- **Exercise**
Reproduce the material verbatim, from its first line down through the line containing "Looking at the screenshot, I should [357, 92].".
══ Extracted entries ══
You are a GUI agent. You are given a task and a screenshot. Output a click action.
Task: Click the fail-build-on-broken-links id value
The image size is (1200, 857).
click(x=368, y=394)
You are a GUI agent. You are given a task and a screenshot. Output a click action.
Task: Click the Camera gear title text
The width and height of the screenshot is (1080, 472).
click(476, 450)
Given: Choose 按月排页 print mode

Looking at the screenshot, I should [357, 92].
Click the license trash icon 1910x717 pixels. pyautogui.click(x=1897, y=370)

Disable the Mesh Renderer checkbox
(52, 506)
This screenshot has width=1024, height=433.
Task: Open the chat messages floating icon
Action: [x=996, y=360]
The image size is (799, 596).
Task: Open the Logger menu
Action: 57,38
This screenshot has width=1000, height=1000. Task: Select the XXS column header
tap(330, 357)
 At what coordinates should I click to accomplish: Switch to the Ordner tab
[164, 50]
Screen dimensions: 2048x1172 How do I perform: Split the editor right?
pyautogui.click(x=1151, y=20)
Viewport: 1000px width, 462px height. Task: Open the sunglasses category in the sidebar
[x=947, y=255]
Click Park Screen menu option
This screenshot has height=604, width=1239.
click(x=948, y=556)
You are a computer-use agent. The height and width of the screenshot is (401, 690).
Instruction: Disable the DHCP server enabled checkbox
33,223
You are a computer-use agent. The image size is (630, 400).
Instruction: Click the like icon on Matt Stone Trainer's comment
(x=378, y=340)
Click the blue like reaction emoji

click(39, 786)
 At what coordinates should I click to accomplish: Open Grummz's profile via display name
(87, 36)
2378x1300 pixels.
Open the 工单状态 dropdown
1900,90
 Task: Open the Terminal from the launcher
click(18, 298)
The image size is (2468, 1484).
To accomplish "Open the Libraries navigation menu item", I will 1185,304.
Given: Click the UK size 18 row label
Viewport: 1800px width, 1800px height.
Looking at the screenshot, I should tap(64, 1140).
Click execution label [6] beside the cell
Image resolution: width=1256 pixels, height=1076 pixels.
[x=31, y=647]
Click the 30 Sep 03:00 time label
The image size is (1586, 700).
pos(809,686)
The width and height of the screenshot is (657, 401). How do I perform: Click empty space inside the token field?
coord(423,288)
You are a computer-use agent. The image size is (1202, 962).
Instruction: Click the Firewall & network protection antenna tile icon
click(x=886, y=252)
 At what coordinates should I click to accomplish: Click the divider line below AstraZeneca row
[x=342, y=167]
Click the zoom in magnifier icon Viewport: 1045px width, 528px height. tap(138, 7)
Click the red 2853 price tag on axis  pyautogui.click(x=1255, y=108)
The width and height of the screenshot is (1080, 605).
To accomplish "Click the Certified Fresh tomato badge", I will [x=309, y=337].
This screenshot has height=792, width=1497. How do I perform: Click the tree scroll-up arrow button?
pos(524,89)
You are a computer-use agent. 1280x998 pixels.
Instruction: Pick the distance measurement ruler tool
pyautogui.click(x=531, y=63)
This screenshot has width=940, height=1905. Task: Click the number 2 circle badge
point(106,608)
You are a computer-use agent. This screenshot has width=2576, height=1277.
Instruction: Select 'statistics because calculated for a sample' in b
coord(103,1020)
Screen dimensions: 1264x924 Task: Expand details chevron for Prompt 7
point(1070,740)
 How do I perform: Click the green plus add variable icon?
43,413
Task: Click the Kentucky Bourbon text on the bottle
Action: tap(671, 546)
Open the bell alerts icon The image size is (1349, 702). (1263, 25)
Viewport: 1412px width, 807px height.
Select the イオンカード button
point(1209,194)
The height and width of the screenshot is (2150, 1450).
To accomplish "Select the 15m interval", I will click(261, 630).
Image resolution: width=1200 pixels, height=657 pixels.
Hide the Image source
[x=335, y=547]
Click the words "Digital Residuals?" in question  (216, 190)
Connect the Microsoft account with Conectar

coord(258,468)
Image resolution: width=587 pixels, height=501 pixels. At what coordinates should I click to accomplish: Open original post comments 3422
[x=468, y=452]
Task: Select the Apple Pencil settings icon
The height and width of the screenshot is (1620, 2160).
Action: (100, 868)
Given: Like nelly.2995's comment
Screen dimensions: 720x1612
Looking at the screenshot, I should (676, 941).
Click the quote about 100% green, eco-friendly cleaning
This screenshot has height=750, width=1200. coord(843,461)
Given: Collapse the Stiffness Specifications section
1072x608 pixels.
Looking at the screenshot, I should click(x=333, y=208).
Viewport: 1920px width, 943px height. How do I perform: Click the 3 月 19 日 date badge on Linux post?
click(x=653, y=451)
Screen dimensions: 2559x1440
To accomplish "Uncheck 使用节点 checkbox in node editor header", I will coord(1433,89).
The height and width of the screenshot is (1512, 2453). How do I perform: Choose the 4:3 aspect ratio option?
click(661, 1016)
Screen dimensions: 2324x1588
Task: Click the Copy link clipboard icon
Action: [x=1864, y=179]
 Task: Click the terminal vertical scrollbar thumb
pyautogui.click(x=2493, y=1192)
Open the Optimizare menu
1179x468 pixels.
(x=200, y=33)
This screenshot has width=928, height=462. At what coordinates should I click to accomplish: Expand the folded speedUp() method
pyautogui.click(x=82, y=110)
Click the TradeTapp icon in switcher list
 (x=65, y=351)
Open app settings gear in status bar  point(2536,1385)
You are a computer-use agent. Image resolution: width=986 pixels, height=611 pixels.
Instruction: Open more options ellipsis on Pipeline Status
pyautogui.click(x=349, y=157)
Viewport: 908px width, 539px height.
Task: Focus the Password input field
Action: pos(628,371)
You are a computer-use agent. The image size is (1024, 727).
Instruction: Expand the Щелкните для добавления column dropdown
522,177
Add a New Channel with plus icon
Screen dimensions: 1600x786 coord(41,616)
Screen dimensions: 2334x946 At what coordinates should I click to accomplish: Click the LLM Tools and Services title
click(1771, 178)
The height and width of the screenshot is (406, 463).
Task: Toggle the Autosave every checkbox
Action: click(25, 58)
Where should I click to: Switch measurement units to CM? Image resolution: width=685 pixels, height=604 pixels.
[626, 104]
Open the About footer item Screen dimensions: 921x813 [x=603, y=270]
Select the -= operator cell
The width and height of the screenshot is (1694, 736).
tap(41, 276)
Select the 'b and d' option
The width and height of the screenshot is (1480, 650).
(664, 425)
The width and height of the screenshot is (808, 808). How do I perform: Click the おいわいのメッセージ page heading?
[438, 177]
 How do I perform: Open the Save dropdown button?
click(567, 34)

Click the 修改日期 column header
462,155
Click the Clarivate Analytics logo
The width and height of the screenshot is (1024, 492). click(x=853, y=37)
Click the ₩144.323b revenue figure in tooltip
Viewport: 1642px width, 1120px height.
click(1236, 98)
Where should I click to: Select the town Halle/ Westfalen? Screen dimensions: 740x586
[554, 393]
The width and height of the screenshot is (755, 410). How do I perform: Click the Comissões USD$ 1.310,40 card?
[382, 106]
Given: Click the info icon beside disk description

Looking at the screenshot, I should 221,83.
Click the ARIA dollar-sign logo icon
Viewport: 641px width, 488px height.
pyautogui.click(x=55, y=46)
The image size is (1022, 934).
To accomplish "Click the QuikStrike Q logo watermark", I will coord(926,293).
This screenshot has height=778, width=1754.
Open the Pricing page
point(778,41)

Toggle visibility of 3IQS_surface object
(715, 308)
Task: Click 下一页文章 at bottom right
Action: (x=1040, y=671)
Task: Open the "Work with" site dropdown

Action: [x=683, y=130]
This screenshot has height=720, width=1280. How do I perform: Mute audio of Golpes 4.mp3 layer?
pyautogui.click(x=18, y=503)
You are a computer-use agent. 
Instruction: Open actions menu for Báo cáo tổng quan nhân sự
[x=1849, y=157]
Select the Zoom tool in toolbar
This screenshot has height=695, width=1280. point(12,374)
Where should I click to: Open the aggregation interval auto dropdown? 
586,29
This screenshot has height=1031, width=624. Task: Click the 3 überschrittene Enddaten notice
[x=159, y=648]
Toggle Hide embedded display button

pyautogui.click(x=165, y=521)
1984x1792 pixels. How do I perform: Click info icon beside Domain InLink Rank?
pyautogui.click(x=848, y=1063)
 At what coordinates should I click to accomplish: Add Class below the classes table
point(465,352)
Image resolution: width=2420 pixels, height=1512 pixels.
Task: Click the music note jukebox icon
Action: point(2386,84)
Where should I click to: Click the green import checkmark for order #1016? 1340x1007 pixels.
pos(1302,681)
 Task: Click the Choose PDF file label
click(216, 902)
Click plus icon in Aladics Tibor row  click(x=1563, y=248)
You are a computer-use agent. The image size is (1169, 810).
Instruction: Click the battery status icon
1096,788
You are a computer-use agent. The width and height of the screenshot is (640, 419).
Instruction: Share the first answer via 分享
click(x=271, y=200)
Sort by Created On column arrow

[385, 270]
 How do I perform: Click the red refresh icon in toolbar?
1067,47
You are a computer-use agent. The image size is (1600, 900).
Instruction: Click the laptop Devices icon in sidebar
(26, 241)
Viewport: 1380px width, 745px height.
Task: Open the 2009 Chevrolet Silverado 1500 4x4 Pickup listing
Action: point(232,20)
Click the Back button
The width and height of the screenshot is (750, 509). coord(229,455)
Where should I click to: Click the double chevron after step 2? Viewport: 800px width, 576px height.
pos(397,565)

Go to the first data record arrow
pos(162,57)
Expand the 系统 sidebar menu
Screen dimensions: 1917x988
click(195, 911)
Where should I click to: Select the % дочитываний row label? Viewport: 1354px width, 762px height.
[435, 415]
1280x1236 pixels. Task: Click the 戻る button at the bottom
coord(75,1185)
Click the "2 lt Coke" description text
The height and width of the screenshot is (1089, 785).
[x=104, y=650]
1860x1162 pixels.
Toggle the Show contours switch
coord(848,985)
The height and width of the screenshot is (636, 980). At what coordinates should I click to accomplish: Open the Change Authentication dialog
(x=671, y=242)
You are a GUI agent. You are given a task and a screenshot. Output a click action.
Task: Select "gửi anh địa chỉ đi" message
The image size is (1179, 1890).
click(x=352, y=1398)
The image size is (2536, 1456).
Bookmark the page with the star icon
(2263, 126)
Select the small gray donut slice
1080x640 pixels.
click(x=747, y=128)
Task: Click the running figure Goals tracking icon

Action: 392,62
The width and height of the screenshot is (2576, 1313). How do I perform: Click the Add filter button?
═══
- **Exercise result**
You are a GUI agent. You are given a task and a screenshot. Output a click action.
Task: Click the fail-build-on-broken-links id value
The image size is (1200, 857).
click(x=368, y=394)
You are a GUI agent. You are given a task and a screenshot. Output a click action.
Task: Click the Camera gear title text
The width and height of the screenshot is (1080, 472).
click(476, 450)
Given: Choose 按月排页 print mode

Looking at the screenshot, I should [357, 92].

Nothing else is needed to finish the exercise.